___ Data supplied

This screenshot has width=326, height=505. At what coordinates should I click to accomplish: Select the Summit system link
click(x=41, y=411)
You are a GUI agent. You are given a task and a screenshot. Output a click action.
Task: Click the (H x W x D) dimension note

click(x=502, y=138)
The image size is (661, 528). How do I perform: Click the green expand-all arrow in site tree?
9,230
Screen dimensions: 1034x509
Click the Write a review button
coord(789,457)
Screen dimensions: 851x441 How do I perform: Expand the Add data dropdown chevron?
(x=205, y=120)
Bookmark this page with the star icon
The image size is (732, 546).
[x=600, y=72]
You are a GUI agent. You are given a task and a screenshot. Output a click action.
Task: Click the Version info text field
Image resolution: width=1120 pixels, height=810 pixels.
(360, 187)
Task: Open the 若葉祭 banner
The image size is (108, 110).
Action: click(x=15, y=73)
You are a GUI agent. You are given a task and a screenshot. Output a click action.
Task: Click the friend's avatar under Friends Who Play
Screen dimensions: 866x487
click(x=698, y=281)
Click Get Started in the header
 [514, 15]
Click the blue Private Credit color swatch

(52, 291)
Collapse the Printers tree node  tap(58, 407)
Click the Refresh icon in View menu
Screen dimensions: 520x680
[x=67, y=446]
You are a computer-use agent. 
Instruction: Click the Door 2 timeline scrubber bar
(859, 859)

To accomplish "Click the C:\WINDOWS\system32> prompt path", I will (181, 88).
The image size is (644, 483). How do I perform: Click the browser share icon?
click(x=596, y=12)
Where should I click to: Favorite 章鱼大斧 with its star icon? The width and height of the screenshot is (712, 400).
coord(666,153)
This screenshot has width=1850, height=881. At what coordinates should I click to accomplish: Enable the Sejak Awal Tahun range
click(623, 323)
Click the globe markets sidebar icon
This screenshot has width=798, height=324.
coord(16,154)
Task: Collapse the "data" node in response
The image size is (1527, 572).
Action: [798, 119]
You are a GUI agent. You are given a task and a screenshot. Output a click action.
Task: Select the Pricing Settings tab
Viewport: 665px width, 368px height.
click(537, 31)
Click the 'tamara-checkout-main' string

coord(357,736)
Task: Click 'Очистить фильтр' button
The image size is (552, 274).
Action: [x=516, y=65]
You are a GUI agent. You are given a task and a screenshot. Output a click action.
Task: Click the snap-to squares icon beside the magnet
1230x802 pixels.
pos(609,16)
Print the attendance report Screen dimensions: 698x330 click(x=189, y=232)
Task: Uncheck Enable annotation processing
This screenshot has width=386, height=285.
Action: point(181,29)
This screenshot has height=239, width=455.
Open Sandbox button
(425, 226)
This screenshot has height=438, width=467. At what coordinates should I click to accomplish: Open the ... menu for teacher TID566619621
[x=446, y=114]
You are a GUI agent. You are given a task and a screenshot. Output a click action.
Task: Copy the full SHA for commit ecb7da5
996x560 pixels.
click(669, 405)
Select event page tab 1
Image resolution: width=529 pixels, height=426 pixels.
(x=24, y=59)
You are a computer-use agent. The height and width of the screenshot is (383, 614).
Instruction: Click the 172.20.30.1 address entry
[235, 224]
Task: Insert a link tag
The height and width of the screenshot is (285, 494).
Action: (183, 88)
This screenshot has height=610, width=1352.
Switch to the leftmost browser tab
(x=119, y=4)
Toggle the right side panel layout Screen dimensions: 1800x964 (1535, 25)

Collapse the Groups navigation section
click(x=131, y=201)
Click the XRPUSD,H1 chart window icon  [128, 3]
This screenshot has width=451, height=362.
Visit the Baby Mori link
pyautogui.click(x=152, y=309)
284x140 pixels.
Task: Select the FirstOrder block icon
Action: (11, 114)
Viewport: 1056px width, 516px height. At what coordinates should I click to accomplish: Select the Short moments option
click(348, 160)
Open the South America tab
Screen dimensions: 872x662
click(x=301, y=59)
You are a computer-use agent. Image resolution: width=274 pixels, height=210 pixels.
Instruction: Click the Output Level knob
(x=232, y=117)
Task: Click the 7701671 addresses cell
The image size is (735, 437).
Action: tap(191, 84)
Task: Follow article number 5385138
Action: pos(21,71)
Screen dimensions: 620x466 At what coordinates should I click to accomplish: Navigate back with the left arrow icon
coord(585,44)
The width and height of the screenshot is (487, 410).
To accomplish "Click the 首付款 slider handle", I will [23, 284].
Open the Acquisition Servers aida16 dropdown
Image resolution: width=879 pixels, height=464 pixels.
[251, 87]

______

**What to do**
In all of the data above, change "GUI agent" to "screen assistant" and give the lines again with nothing else altered.

**Solution**
This screenshot has width=326, height=505. At what coordinates should I click to accomplish: Select the Summit system link
click(x=41, y=411)
You are a screen assistant. You are given a task and a screenshot. Output a click action.
Task: Click the (H x W x D) dimension note

click(x=502, y=138)
The image size is (661, 528). How do I perform: Click the green expand-all arrow in site tree?
9,230
Screen dimensions: 1034x509
Click the Write a review button
coord(789,457)
Screen dimensions: 851x441 How do I perform: Expand the Add data dropdown chevron?
(x=205, y=120)
Bookmark this page with the star icon
The image size is (732, 546).
[x=600, y=72]
You are a screen assistant. You are given a task and a screenshot. Output a click action.
Task: Click the Version info text field
Image resolution: width=1120 pixels, height=810 pixels.
(360, 187)
Task: Open the 若葉祭 banner
The image size is (108, 110).
Action: click(x=15, y=73)
You are a screen assistant. You are given a task and a screenshot. Output a click action.
Task: Click the friend's avatar under Friends Who Play
Screen dimensions: 866x487
click(x=698, y=281)
Click Get Started in the header
 [514, 15]
Click the blue Private Credit color swatch

(52, 291)
Collapse the Printers tree node  tap(58, 407)
Click the Refresh icon in View menu
Screen dimensions: 520x680
[x=67, y=446]
You are a computer-use agent. 
Instruction: Click the Door 2 timeline scrubber bar
(859, 859)

To accomplish "Click the C:\WINDOWS\system32> prompt path", I will (181, 88).
The image size is (644, 483). How do I perform: Click the browser share icon?
click(x=596, y=12)
Where should I click to: Favorite 章鱼大斧 with its star icon? The width and height of the screenshot is (712, 400).
coord(666,153)
This screenshot has width=1850, height=881. At what coordinates should I click to accomplish: Enable the Sejak Awal Tahun range
click(623, 323)
Click the globe markets sidebar icon
This screenshot has width=798, height=324.
coord(16,154)
Task: Collapse the "data" node in response
The image size is (1527, 572).
Action: [798, 119]
You are a screen assistant. You are given a task and a screenshot. Output a click action.
Task: Select the Pricing Settings tab
Viewport: 665px width, 368px height.
click(537, 31)
Click the 'tamara-checkout-main' string

coord(357,736)
Task: Click 'Очистить фильтр' button
The image size is (552, 274).
Action: [x=516, y=65]
You are a screen assistant. You are given a task and a screenshot. Output a click action.
Task: Click the snap-to squares icon beside the magnet
1230x802 pixels.
pos(609,16)
Print the attendance report Screen dimensions: 698x330 click(x=189, y=232)
Task: Uncheck Enable annotation processing
This screenshot has width=386, height=285.
Action: point(181,29)
This screenshot has height=239, width=455.
Open Sandbox button
(425, 226)
This screenshot has height=438, width=467. At what coordinates should I click to accomplish: Open the ... menu for teacher TID566619621
[x=446, y=114]
You are a screen assistant. You are given a task and a screenshot. Output a click action.
Task: Copy the full SHA for commit ecb7da5
996x560 pixels.
click(669, 405)
Select event page tab 1
Image resolution: width=529 pixels, height=426 pixels.
(x=24, y=59)
You are a computer-use agent. The height and width of the screenshot is (383, 614).
Instruction: Click the 172.20.30.1 address entry
[235, 224]
Task: Insert a link tag
The height and width of the screenshot is (285, 494).
Action: (183, 88)
This screenshot has height=610, width=1352.
Switch to the leftmost browser tab
(x=119, y=4)
Toggle the right side panel layout Screen dimensions: 1800x964 (1535, 25)

Collapse the Groups navigation section
click(x=131, y=201)
Click the XRPUSD,H1 chart window icon  [128, 3]
This screenshot has width=451, height=362.
Visit the Baby Mori link
pyautogui.click(x=152, y=309)
284x140 pixels.
Task: Select the FirstOrder block icon
Action: (11, 114)
Viewport: 1056px width, 516px height. At what coordinates should I click to accomplish: Select the Short moments option
click(348, 160)
Open the South America tab
Screen dimensions: 872x662
click(x=301, y=59)
You are a computer-use agent. Image resolution: width=274 pixels, height=210 pixels.
Instruction: Click the Output Level knob
(x=232, y=117)
Task: Click the 7701671 addresses cell
The image size is (735, 437).
Action: tap(191, 84)
Task: Follow article number 5385138
Action: pos(21,71)
Screen dimensions: 620x466 At what coordinates should I click to accomplish: Navigate back with the left arrow icon
coord(585,44)
The width and height of the screenshot is (487, 410).
To accomplish "Click the 首付款 slider handle", I will [23, 284].
Open the Acquisition Servers aida16 dropdown
Image resolution: width=879 pixels, height=464 pixels.
[251, 87]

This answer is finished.